Diagram showing the four video streams illuminating the four sides of Embryo.

We presented Embryo at UQAT in March 2019, then at Hexagram in Montreal in May of the same year.

Servo

In line with Embryo, where a machine analyzes its environment, we wanted to deepen this concept, but in a more explicit form. Our wish is to explore the impact of the subjectivity of the interactors on themselves. Servo presents two rectangular structures, representing machines, discussing what is going on around them. These machines question the actions of the interactors and try to interact with them. Their reactions, or not, feed the conversation of these two entities.
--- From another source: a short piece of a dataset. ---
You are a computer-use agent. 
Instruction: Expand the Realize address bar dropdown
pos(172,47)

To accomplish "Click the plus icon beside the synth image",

In addition to presenting its part of the conversation, each machine also presents an abstract representation of its state of thought through an animation placed on the opposite side to the one presenting the text.

Excerpts from a conversation between the machine.
A kid interacts and plays with one of the machines.
Each structure holds all the technical elements needed for it to work.

Servo uses four Kinects, two per machine, to analyze what is going on in the room. They use Locator in the background to process the information received. The tracking data is then transmitted to a C++ application specially designed for Servo. It is this application which makes the two machines "live", by making them exchange messages and by making them react to the actions of the interactors. This application then transmits messages and status information to two TouchDesigner, one per machine, who are then responsible for displaying the dialogs and generating the animation for the machine they represent.

We have presented Servo twice. In December 2019 at UQAT and early February 2020 at the Nuit Blanche of MacEwen University of Architecture in Sudbury, Ontario.